Phnom Penh joue l’équilibriste
Face à ce scandale, le porte-parole du ministère de l’Intérieur Touch Sokhak assure que le Cambodge restera ferme mais juste.
« Nous coopérerons sur la base de la loi, de preuves suffisantes et du droit international. Le Cambodge ne protégera pas les hors-la-loi », a-t-il déclaré.
Il ajoute : « les investisseurs sont tenus de respecter les règles, mais il est impossible de prévoir leurs actions individuelles ».
Sar Sokha cité à Washington, Phnom Penh dément
Le Dismantle Foreign Scam Syndicates Act, américain mentionne également le ministre de l’Intérieur Sar Sokha parmi les responsables susceptibles d’être sanctionnés.
Touch Sokhak balaie l’allégation : « Il n’a aucun lien d’affaires avec Chen Zhi. Ces accusations sont fausses. Et s’il faut enquêter, il coopérera sans crainte. »
Une crise à transformer en opportunité
Pour Aun Chhengpor, chercheur au Future Forum, cette crise peut devenir un tournant positif pour le Cambodge.
« C’est une occasion unique de prouver que le pays peut faire preuve d’intégrité, de transparence et de responsabilité. Pour certains, c’est leur D-Day contre les réseaux illicites », analyse-t-il.

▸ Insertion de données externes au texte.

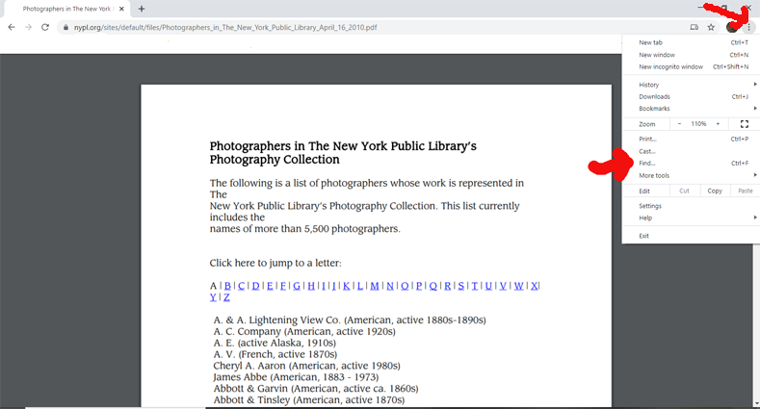Click Copy in the Edit row
The image size is (760, 409).
point(715,191)

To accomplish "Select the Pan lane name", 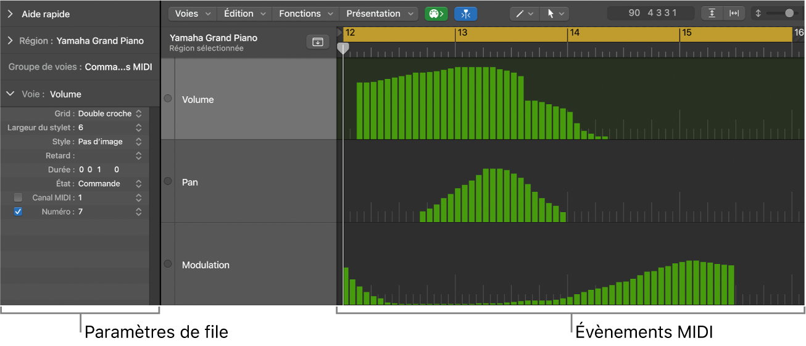I will tap(190, 182).
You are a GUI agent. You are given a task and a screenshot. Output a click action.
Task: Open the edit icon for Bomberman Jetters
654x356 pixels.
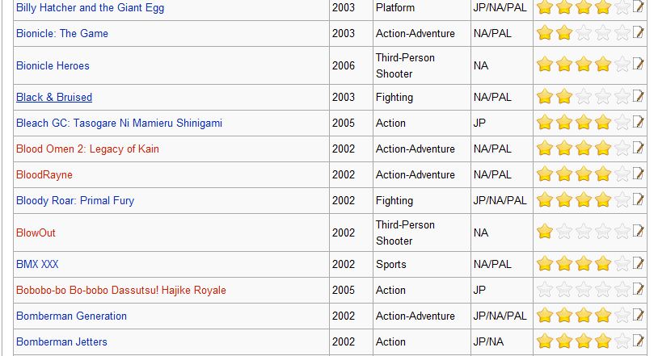638,340
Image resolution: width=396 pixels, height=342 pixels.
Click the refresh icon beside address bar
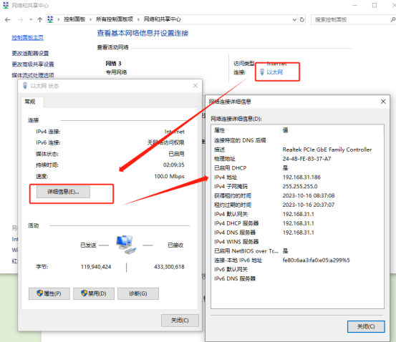tap(301, 19)
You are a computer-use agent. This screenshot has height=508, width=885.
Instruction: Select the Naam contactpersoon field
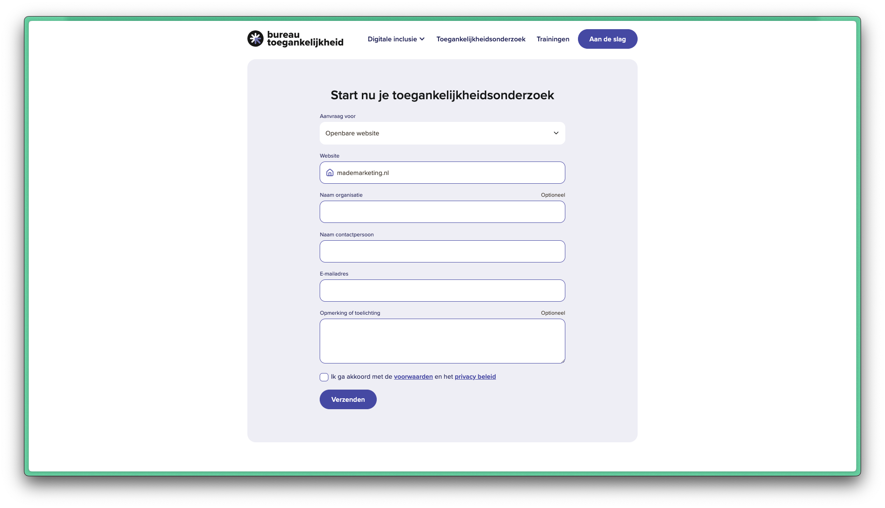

Phil Robertson, directeur de Asia Human Rights and Labour Advocates (AHRLA), salue lui aussi une étape décisive :
« Les gouvernements doivent continuer à cibler tous les acteurs de cette industrie de l’ombre, responsable d’énormes souffrances pour les victimes et les travailleurs réduits en esclavage. »
Il appelle Phnom Penh à prendre le train en marche : « Le Cambodge doit agir, ou risquer de se retrouver du mauvais côté de l’histoire. »
Une criminalité tentaculaire
D’après le Département du Trésor américain, le Prince Group TCO serait impliqué dans le blanchiment d’argent, la corruption, la sextorsion, les jeux illégaux et la traite d’êtres humains.
Derrière les façades modernes des “smart cities”, des milliers de travailleurs étrangers auraient été piégés par de fausses offres d’emploi, puis contraints à mener des escroqueries en ligne — notamment la tristement célèbre technique du pig butchering, qui mêle séduction et fraude financière.
Ces “escrocs forcés” subissent à leur tour violences, isolement et châtiments, selon plusieurs ONG.
Londres et Washington serrent la vis
« Ensemble avec nos alliés américains, nous prenons des mesures décisives contre cette menace transnationale, pour protéger les droits humains et barrer la route à l’argent sale », a affirmé la ministre britannique des Affaires étrangères Yvette Cooper.
Son homologue américain Scott Bessent renchérit :
« Le Trésor américain agit pour protéger les citoyens face à la montée des escroqueries étrangères. Nous poursuivrons cette lutte main dans la main avec nos partenaires internationaux. »
Les États-Unis estiment que les pertes liées aux fraudes en ligne dépassent 16,6 milliards de dollars, en hausse de 66 % en 2024, une explosion attribuée aux réseaux d’Asie du Sud-Est.
Prince Bank tente de rassurer, mais trébuche
En pleine tempête médiatique, Prince Bank a tenu à préciser que ses activités restaient stables :
« Notre gouvernance est conforme aux normes de la Banque nationale du Cambodge et garantit transparence et indépendance », indique un communiqué.
Mais dès le lendemain, le site et l’application mobile de la banque étaient hors ligne, provoquant la colère des clients. L’établissement a parlé d’un incident technique temporaire, tout en reconnaissant devoir évaluer les conséquences potentielles des régulations de l’OFAC (Office of Foreign Assets Control) pour ses partenaires internationaux.
Phnom Penh sous pression internationale
Les autorités cambodgiennes affirment avoir démantelé 92 centres d’escroquerie en ligne entre juin et octobre, arrêtant 3 455 suspects de 20 nationalités.
Mais la mort d’un jeune Sud-Coréen torturé dans l’un de ces complexes a relancé la colère de Séoul, qui a envoyé des enquêteurs et prévoit d’ouvrir un “Korean Desk” pour faciliter la coopération policière.